Overmountain Vineyard, 70 acres of wine grapes and winery, sits astride the Overmountain Victory National Historic Trail, which traces the route trod by rebel militia during the Kings Mountain campaign of 1780. Frank and LIta Lilly took the first steps toward building their dream almost 30 years ago. Today it rests in the middle of horse country near the Tryon International Equestrian Center. Buy a bottle of OMV wine, or a tasting several of their wines, and enjoy their spectacular veranda. Reach OMV from I-26, at 2012 Sandy Plains Road, Tryon, N.C.

Cedar Falls Park is where you’ll find the other Reedy River falls. The county park is at the site of a magnificent cataract and the brick and concrete remnants of a textile mill. 201 Cedar Falls Rd, Fountain Inn

Lake Conestee Nature Park comprises 400 acres of forest and trails, and three miles of the Reedy River. Citizens organized a non-profit to restore the former industrial area and maintain a polluted mill pond. Today it is home to diverse wildlife, including a Great Blue Heron rookery.
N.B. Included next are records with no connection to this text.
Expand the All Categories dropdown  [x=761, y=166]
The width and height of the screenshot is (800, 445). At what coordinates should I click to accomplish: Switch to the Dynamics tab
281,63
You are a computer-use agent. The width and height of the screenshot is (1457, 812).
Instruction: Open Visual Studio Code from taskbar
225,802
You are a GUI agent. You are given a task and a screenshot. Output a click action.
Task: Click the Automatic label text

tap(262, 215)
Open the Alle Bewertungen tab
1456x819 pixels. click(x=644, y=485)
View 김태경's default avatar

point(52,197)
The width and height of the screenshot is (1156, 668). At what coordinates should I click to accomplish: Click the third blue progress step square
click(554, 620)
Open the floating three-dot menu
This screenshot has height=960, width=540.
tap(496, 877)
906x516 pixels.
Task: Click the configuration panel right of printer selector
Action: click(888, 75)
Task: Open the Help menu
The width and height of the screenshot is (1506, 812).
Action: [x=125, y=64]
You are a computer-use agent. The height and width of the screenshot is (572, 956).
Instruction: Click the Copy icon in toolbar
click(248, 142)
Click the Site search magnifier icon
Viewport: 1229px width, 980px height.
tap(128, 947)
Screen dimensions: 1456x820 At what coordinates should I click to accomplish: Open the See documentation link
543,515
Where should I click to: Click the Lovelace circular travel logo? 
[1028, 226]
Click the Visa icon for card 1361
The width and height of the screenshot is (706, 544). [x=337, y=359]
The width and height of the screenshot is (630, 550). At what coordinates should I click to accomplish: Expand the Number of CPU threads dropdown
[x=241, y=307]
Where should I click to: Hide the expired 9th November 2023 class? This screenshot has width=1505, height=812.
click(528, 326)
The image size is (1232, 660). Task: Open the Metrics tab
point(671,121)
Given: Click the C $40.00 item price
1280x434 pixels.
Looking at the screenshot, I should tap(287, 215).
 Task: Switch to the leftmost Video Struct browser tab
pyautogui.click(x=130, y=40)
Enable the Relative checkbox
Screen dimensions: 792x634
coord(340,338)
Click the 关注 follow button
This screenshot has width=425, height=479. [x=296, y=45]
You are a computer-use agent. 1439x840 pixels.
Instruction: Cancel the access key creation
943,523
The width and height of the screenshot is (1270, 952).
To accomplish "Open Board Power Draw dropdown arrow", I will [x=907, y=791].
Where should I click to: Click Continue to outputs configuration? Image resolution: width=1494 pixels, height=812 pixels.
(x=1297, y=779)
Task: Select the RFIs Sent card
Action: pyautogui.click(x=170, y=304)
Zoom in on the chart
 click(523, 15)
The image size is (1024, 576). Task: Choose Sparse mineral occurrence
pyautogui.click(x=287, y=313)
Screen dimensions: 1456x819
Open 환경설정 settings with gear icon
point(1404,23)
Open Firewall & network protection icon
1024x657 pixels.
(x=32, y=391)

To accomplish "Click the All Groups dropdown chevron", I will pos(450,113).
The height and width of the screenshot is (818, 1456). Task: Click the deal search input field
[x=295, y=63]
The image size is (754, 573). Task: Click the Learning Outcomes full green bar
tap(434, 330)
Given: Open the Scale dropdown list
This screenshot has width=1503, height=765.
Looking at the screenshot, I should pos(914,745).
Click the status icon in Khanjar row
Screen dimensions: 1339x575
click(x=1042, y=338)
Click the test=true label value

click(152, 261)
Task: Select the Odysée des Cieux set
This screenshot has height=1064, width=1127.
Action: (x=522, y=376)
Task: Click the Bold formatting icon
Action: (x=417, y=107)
Main entrance is at 840 Mauldin Road.

Trade Street in Greer retains much of the century-old charm I knew in my youth, and has become a new entertainment and small business destination. Discover its rich and growing foodie culture.

Lake Robinson Park is the public access area for the 900-acre gem of the Greer Commission of Public Works water system. Area fishermen know it well as the launching point for their boats. It also offers an opportunity for non-boaters to picnic and enjoy one of the best views of the Blue Ridge escarpment in the county. From Greer, drive north on SC101, turn left on Milford Church Road, and right on Groce Meadow Road, to the intersection with Mays Bridge Road.

Fisher’s Peach and Vegetable Market was started by my high school friend, the late Tommy Fischer. His family carries on the tradition at the historic Taylors Peach Shed on Locust Hill Road, and at the former Dillard’s Peach Shed on South Buncombe Road in Greer.

Saluda, N.C., nestled in the first folds of the Blue Ridge Mountains, and just off I-26, features a good café, The Purple Cow, a railroad museum, and a couple of interesting old general stories with themes of times gone by.

The town of Landrum, in Spartanburg County, which fell on hard times after its textile mill closed, is back and attracting a lot of attention. Reached by I-26 or US-14, it is a cornucopia of antique and other shops and restaurants.